◆ **Data supplied**:
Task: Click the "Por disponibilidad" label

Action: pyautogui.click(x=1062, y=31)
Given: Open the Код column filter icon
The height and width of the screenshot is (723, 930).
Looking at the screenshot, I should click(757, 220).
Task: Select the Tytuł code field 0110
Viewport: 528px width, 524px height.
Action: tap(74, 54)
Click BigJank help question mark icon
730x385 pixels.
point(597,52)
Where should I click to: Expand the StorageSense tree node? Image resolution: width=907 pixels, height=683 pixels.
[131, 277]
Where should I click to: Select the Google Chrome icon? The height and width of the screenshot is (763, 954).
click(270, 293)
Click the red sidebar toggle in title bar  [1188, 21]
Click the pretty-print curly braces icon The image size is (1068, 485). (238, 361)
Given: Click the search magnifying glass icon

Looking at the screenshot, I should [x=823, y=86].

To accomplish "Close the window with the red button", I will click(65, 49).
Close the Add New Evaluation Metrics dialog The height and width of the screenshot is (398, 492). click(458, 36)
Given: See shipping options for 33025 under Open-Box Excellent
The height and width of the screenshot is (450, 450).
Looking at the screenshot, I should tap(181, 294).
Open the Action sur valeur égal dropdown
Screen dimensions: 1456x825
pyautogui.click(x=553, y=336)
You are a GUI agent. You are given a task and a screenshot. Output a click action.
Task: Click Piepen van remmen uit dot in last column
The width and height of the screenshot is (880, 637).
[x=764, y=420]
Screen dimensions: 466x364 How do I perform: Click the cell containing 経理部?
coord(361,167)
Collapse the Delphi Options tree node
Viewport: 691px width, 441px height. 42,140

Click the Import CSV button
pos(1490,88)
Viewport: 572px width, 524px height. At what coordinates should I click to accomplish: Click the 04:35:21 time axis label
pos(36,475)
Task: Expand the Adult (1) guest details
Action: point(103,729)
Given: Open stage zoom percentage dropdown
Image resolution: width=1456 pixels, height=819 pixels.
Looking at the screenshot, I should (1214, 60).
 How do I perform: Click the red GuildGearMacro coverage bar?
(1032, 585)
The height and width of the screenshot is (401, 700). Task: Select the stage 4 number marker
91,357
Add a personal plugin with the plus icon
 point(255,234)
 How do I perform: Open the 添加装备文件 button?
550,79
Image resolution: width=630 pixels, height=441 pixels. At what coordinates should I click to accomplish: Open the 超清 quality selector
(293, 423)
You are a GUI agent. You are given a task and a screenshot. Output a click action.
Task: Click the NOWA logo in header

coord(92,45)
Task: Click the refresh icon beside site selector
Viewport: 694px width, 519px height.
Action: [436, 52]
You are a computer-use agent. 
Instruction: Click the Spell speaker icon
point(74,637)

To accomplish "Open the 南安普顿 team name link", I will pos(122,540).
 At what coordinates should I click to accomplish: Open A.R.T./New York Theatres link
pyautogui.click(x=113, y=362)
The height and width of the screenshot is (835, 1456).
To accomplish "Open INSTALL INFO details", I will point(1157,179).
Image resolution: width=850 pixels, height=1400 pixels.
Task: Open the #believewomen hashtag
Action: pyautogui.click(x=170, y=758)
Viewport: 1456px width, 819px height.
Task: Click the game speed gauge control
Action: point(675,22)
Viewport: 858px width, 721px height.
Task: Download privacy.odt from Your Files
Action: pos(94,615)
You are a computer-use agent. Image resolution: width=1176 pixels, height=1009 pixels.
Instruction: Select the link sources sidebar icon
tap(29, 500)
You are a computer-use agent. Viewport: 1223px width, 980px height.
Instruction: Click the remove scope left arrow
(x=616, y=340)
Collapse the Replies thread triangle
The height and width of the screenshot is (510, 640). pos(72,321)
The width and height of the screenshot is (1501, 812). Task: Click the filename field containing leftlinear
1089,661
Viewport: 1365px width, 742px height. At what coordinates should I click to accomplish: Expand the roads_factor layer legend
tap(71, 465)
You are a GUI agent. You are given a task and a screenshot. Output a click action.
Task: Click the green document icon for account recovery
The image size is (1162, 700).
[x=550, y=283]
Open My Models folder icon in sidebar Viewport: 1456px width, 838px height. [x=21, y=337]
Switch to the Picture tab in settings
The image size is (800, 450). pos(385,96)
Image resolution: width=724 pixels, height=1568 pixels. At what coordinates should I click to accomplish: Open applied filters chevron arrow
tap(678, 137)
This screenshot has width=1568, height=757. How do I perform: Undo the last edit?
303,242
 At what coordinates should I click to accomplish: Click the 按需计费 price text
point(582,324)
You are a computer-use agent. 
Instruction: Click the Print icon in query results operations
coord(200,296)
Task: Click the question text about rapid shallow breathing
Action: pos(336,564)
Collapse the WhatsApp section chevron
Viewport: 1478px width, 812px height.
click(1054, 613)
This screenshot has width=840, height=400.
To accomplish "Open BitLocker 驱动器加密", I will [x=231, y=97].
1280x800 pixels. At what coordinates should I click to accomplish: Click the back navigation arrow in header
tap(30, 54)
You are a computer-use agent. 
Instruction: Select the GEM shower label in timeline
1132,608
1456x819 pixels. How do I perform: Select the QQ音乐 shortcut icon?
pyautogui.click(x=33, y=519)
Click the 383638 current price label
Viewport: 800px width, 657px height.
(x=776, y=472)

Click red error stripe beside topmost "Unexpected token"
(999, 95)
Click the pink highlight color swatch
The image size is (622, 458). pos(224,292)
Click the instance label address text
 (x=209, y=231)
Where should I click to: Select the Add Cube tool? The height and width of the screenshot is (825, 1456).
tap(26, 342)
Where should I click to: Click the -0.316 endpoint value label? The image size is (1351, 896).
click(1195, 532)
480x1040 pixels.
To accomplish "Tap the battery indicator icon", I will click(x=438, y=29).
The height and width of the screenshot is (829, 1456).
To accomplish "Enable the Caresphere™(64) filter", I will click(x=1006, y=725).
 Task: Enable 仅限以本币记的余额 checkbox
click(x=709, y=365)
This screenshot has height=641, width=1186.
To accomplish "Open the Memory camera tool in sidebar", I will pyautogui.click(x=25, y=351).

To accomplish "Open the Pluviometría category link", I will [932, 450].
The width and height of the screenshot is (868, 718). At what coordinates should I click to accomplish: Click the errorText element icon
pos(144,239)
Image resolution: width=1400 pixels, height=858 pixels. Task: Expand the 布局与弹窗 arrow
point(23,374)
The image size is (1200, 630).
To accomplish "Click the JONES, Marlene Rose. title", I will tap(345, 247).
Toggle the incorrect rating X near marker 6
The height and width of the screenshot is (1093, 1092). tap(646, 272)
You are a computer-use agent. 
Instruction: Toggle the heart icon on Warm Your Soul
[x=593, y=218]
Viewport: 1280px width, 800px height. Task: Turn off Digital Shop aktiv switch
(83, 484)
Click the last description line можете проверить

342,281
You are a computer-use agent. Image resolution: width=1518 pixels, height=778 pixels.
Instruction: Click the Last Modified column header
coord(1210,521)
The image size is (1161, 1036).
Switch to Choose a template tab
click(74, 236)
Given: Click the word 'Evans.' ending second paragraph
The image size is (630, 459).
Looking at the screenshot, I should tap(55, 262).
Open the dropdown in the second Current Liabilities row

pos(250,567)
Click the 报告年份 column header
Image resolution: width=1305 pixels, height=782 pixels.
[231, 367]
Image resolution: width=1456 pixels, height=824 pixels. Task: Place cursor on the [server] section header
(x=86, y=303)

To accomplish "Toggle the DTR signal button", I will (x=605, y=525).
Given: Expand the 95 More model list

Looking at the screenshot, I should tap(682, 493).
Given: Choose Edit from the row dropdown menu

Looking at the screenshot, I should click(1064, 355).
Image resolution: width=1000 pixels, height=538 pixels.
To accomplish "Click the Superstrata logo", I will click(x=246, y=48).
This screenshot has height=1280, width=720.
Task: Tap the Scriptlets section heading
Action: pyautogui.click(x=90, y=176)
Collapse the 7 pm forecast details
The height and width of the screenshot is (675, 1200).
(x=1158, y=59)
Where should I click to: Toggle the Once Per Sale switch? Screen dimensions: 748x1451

◆ **What is needed**: Extract everything from the line containing "Given: See shipping" down to the line containing "pyautogui.click(x=553, y=336)", both included, reproducing each line without change.

◆ **Worked answer**:
Given: See shipping options for 33025 under Open-Box Excellent
The height and width of the screenshot is (450, 450).
Looking at the screenshot, I should tap(181, 294).
Open the Action sur valeur égal dropdown
Screen dimensions: 1456x825
pyautogui.click(x=553, y=336)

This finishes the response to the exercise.